[[ Supplied data open ]]

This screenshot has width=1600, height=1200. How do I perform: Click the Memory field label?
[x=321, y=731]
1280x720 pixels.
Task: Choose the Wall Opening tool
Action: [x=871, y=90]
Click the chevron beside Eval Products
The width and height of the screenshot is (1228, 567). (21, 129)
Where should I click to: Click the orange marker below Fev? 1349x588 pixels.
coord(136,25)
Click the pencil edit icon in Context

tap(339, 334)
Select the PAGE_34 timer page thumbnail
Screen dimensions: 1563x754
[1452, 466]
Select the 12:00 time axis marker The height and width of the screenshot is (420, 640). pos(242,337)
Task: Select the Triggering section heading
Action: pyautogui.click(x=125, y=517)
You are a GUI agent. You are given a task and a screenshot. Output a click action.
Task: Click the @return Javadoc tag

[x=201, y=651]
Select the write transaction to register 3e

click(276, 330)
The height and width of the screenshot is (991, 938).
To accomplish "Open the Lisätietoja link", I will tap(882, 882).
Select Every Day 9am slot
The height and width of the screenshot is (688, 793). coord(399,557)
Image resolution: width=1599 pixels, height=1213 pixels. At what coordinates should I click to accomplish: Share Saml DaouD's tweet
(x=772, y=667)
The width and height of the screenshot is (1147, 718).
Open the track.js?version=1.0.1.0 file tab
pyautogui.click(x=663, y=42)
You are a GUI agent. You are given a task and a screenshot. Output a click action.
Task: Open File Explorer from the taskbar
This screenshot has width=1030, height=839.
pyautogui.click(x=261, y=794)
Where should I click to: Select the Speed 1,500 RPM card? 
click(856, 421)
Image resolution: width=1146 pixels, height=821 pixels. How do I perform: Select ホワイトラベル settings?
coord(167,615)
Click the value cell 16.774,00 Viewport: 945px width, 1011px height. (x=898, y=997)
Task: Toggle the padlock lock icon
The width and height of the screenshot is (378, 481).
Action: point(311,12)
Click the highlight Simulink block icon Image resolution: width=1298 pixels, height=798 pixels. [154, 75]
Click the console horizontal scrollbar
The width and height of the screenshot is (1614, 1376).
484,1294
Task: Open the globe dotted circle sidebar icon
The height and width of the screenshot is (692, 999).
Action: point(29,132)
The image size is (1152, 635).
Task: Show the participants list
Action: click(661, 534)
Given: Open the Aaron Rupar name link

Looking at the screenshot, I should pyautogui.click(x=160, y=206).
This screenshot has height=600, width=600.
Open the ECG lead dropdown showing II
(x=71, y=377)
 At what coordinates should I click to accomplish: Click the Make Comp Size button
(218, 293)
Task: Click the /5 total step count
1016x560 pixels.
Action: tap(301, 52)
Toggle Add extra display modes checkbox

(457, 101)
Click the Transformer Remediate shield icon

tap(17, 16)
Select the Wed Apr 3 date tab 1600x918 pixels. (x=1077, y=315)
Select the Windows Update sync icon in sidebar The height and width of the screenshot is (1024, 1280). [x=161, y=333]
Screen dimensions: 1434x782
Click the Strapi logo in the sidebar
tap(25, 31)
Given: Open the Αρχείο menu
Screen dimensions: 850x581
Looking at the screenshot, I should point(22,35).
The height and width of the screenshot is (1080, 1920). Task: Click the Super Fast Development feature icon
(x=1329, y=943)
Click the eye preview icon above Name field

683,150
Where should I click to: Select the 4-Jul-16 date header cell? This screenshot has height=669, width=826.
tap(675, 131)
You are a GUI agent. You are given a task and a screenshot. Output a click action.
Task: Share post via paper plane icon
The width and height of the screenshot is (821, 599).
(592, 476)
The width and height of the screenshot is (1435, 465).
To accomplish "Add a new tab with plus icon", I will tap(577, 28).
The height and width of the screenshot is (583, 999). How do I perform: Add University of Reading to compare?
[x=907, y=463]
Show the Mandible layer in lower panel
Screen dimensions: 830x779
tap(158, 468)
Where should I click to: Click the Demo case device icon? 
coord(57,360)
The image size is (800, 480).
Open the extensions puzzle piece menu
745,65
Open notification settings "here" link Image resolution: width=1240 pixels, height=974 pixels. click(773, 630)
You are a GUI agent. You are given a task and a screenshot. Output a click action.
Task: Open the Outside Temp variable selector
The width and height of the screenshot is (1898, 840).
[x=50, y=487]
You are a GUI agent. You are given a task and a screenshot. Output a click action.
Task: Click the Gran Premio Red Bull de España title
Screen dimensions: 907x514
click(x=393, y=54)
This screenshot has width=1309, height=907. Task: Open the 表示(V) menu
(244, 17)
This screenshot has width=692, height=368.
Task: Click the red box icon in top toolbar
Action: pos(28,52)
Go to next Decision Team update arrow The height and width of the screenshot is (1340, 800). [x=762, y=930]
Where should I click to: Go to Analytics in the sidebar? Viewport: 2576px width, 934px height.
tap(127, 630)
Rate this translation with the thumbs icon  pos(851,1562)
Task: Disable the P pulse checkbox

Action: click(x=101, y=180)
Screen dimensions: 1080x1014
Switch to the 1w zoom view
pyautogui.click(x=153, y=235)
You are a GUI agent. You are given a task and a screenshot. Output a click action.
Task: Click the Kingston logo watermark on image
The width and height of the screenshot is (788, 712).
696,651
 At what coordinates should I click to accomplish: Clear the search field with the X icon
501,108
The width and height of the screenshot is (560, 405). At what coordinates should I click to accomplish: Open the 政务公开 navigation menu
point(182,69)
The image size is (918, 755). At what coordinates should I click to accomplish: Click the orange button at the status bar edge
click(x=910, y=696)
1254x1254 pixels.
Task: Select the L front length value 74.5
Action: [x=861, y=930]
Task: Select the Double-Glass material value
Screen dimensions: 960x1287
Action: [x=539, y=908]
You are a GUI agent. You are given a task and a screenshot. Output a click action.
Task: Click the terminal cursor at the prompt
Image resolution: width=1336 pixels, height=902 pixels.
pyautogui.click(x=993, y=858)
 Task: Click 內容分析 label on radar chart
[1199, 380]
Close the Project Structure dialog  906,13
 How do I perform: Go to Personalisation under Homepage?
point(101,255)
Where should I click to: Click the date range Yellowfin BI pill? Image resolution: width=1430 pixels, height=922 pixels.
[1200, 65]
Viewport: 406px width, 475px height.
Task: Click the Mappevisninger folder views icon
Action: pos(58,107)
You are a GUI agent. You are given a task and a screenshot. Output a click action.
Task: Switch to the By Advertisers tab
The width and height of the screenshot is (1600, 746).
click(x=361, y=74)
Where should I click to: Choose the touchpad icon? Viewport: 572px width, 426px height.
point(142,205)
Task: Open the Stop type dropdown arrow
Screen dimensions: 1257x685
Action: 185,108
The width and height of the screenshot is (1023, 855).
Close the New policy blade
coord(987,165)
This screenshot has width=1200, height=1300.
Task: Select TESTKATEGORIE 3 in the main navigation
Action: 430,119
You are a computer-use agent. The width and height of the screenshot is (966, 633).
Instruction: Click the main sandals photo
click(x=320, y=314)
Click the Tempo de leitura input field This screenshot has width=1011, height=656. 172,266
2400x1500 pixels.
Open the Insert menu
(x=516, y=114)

[[ Supplied data closed ]]

*Work request:*
Please return every line of the material above that includes "arrow".

*Result for this exercise:*
Go to next Decision Team update arrow The height and width of the screenshot is (1340, 800). [x=762, y=930]
Task: Open the Stop type dropdown arrow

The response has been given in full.